The Forgetting Curve of AI: Why Neural Networks Lose Memories

Author: Denis Avetisyan


New research reveals the underlying mechanisms driving catastrophic forgetting in artificial intelligence, offering insights into how to build more stable and adaptable learning systems.

The observed structural collapse within neural networks-manifesting as progressively limited representational diversity starting in early layers-demonstrates that standard training methods like SGD and LwF induce a loss of feature richness, ultimately causing decision boundary drift and differing failure modes across network architectures.
The observed structural collapse within neural networks-manifesting as progressively limited representational diversity starting in early layers-demonstrates that standard training methods like SGD and LwF induce a loss of feature richness, ultimately causing decision boundary drift and differing failure modes across network architectures.

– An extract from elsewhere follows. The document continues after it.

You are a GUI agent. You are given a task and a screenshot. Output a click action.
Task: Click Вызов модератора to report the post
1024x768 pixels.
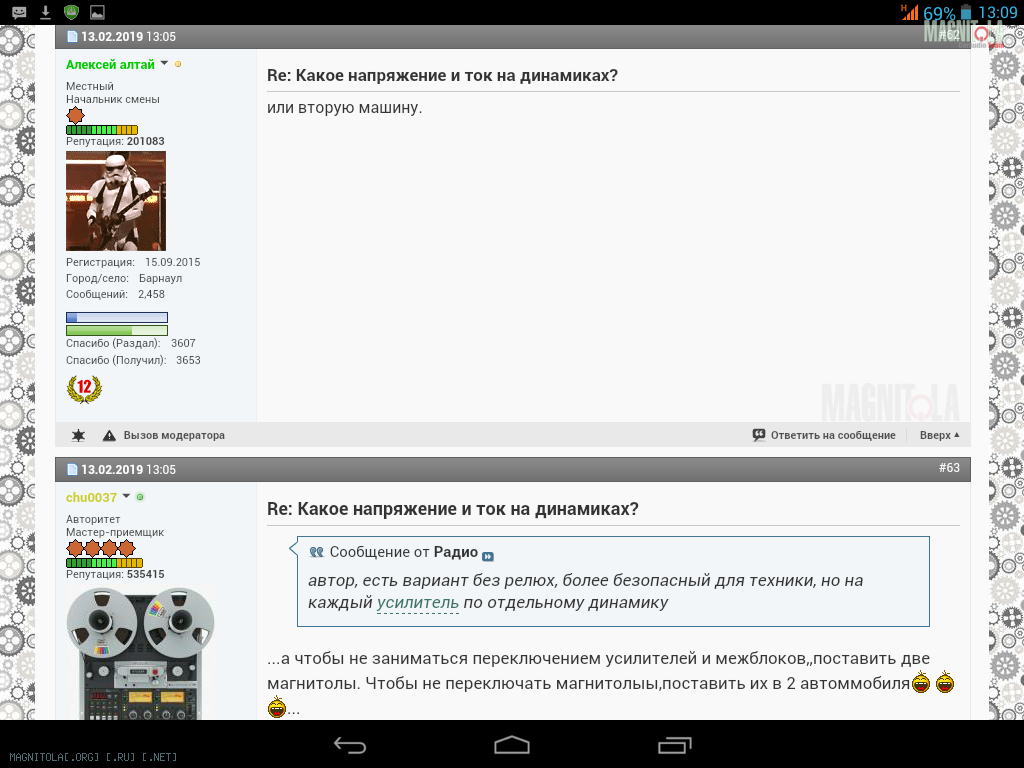[173, 436]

Representational and structural collapse are key drivers of forgetting in continual learning, and monitoring effective rank can help mitigate this phenomenon.

Despite advances in machine learning, neural networks still struggle to learn sequentially without catastrophically forgetting previously acquired knowledge. This phenomenon is explored in ‘Why Do Neural Networks Forget: A Study of Collapse in Continual Learning’, which investigates the link between forgetting and representational collapse-a loss of model capacity reflected in decreasing effective rank (eRank). The authors demonstrate that forgetting correlates strongly with this collapse across multiple architectures and benchmarks, and that continual learning strategies like Experience Replay can mitigate both performance loss and capacity reduction. But can monitoring eRank serve as a reliable early indicator of potential forgetting, enabling more proactive regularization techniques?


The Fragile Architecture of Memory

Conventional artificial neural networks face a significant hurdle when tasked with continual learning – the ability to acquire new knowledge without overwriting previously learned information. This limitation manifests as “catastrophic forgetting,” wherein performance on older tasks plummets rapidly as the network adapts to new ones. Unlike human learning, which builds upon existing knowledge, these networks often treat each new task as entirely separate, adjusting internal parameters in ways that disrupt established representations. This isn’t simply a matter of imperfect recall; the very patterns the network used to solve prior problems are effectively erased, hindering its ability to retain a cumulative understanding of the world. Consequently, developing methods to mitigate catastrophic forgetting is crucial for creating truly adaptable and intelligent systems capable of lifelong learning.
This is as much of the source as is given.